O jogo que decorre no tabuleiro mundial tem vindo a ser desenhado, tem objetivos concretos e alguns dos contornos da sua preparação são conhecidos. Quem não se atém apenas à comunicação social e aos comentadores do “mainstream” e procura fontes alternativas de informação, mesmo sem sair do “jardim” de Borrell, consegue obter o esclarecimento que permite ter uma compreensão do conflito, no qual a Ucrânia e a Rússia, são os alvos instrumentais para evitar a emergência de uma nova ordem mundial multipolar, ou seja, o fim do domínio mundial pelos Estados Unidos e os seus subserviente aliados, ou se preferirem o fim da oligarquia responsável pela construção do “jardim” de Borrell que só foi possível com a criação e manutenção da “selva”.

A multipolaridade mundial corresponde à realidade observada, ou seja, o mundo é naturalmente multipolar, a unipolaridade é uma imposição da qual, mais tarde ou mais cedo, os povos tendem a libertar-se, apesar da oposição e do poder dos globalistas.

Quando Borrell expressou, na abertura de um programa universitário projetado para criar a próxima geração de diplomatas da União Europeia, a ideia do “jardim” e da “selva” não referiu as dificuldades que um número crescente de cidadãos do “jardim” estão a viver, complicações que tendem a agravar-se perigosamente.
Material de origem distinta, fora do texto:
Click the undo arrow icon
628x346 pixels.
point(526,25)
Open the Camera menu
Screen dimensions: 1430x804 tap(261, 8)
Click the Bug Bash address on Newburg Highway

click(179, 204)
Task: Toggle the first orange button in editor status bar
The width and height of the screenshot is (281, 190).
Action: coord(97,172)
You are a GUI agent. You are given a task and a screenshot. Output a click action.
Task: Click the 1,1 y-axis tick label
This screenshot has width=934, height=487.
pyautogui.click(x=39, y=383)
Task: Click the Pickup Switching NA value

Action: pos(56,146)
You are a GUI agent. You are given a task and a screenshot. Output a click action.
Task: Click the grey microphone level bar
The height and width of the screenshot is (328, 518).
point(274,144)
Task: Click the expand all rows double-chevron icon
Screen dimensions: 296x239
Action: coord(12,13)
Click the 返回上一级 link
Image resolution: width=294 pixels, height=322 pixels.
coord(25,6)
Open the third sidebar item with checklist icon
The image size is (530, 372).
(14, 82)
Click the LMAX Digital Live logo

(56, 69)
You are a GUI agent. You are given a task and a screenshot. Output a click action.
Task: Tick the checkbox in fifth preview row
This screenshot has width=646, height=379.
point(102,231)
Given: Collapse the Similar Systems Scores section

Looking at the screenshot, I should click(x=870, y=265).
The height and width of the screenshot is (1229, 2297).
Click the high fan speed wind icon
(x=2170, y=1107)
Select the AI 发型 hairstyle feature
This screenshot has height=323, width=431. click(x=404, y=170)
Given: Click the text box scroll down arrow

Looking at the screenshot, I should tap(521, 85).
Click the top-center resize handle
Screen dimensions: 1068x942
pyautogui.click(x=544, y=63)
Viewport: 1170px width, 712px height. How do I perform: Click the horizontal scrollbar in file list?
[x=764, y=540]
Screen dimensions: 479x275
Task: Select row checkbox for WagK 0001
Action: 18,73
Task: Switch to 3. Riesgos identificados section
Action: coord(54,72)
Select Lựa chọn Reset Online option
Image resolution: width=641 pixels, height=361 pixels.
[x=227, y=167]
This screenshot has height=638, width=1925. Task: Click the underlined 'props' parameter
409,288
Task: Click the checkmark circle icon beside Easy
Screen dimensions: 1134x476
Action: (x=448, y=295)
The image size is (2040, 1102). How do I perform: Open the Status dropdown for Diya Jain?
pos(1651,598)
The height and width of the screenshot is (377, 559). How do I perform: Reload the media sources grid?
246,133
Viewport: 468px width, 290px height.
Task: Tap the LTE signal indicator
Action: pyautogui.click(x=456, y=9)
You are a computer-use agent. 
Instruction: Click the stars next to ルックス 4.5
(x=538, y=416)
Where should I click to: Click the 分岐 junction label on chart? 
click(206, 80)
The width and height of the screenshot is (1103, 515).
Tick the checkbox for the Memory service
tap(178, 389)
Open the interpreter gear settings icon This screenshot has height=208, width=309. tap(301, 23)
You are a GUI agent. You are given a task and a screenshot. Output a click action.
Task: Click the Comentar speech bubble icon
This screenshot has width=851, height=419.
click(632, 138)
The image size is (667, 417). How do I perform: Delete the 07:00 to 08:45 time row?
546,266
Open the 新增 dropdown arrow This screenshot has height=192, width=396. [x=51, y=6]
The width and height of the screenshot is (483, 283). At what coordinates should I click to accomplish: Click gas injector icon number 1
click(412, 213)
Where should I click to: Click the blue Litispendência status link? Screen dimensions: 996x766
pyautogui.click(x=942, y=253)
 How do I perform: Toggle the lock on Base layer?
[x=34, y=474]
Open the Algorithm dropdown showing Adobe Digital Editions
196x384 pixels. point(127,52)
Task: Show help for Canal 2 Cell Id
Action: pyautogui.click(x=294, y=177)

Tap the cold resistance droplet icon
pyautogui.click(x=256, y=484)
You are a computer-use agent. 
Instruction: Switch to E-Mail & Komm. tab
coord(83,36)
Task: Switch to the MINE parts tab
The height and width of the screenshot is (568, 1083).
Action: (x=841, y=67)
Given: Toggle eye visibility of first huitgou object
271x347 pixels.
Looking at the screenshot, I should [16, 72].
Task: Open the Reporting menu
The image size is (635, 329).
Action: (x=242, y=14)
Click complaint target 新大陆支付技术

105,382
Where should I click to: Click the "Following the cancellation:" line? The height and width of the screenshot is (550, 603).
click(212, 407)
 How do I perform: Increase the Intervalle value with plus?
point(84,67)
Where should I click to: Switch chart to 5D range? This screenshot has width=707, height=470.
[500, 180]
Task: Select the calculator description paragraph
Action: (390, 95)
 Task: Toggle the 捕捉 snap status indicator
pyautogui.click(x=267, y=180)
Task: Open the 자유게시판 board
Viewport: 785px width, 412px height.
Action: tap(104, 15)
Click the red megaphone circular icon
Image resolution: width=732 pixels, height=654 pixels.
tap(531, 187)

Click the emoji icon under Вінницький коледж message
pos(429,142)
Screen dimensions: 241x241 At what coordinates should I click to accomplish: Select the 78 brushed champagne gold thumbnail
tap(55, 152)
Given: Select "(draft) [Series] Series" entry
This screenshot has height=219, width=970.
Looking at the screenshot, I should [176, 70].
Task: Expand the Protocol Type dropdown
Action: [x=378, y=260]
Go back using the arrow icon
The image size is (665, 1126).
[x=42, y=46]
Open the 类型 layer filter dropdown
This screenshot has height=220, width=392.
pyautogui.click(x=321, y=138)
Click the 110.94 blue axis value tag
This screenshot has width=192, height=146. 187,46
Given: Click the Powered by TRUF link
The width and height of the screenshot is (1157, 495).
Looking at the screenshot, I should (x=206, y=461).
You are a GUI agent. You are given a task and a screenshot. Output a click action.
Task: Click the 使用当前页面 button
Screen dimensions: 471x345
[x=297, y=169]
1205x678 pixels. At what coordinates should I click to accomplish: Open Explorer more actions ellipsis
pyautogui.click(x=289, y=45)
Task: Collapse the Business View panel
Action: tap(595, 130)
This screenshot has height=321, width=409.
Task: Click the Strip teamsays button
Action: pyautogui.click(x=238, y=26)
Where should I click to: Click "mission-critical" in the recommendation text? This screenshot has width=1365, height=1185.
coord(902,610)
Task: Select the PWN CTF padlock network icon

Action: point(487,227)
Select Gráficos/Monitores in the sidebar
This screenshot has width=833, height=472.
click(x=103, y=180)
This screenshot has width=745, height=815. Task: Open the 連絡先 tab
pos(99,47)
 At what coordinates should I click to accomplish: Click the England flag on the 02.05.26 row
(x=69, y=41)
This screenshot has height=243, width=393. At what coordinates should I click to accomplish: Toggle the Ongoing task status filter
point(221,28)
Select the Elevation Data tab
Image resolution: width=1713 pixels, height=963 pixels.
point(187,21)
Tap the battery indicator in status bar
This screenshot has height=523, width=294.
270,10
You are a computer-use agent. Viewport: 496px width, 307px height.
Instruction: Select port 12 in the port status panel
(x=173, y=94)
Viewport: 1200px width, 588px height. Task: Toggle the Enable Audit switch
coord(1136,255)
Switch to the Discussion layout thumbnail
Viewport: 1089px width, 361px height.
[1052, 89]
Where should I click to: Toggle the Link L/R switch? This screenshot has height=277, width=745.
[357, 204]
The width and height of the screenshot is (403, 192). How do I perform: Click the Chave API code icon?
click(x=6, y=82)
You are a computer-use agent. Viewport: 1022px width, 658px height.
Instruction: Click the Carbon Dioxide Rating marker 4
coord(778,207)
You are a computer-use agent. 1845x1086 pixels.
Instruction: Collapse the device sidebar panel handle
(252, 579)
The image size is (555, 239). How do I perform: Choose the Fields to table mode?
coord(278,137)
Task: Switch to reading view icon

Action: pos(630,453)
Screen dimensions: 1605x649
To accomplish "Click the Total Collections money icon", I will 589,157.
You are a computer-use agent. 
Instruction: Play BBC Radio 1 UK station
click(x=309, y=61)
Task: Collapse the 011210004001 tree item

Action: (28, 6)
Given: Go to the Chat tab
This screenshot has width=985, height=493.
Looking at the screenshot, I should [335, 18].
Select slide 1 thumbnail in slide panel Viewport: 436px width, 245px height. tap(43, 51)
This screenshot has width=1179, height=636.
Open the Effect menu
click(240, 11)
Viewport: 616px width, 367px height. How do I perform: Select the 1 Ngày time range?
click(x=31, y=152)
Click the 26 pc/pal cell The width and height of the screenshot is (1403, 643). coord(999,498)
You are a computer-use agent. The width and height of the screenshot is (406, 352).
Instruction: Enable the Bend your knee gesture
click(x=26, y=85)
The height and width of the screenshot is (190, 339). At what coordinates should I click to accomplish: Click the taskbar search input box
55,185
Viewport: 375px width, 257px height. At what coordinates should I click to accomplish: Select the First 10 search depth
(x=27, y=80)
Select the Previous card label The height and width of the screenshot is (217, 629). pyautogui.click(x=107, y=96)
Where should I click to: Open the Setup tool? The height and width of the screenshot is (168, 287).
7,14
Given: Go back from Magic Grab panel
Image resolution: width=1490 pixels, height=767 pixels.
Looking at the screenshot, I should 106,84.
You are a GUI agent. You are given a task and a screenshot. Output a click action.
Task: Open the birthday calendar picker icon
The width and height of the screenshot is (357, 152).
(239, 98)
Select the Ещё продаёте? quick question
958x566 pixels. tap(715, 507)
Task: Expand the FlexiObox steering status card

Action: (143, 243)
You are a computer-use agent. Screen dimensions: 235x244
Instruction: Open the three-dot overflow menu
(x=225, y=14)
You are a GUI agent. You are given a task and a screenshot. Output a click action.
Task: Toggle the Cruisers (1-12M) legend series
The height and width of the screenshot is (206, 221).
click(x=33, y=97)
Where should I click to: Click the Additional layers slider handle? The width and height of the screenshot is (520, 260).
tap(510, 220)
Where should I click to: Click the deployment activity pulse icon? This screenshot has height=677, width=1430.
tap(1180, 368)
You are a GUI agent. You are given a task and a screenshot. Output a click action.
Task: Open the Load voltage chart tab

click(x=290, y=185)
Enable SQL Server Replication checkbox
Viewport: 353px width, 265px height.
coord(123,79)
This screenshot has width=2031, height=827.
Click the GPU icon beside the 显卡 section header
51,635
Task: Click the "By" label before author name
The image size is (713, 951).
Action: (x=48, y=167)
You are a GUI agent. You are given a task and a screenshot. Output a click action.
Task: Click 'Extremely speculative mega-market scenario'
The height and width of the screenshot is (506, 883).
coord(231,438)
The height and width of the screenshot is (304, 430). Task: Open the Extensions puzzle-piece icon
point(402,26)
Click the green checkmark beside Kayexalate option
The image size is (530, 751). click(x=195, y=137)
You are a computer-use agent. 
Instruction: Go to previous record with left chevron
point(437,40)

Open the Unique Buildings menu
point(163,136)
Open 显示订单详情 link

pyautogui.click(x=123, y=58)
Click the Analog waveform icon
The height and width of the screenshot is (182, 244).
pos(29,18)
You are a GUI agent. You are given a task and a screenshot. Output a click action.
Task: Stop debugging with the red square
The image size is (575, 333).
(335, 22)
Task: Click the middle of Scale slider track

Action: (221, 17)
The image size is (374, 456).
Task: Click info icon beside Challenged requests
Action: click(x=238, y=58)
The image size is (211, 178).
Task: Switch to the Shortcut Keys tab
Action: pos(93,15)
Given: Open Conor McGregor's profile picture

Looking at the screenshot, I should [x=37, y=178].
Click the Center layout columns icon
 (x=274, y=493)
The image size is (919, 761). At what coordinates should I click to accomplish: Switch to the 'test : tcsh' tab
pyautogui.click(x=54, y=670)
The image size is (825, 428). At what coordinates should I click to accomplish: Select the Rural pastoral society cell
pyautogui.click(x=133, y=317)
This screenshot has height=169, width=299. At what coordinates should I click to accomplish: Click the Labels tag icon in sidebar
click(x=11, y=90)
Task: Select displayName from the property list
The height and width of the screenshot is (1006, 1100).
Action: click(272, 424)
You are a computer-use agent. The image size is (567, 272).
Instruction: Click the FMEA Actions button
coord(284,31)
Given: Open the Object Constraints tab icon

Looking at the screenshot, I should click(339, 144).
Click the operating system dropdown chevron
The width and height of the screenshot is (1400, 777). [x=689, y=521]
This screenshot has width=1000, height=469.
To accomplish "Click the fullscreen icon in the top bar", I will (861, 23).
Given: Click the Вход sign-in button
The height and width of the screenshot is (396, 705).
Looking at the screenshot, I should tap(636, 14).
Não mencionou as dificuldades e a contestação por saber que o “jardim” é cada vez mais só para alguns e que a responsabilidade não é da “selva”, é dos cuidadores do “jardim”.

Arranhó, 17 de outubro de 2022

Aníbal C. Pires, In Diário Insular, 19 de outubro de 2022

* Nome da coluna do Diário Insular onde são publicados os textos de opinião.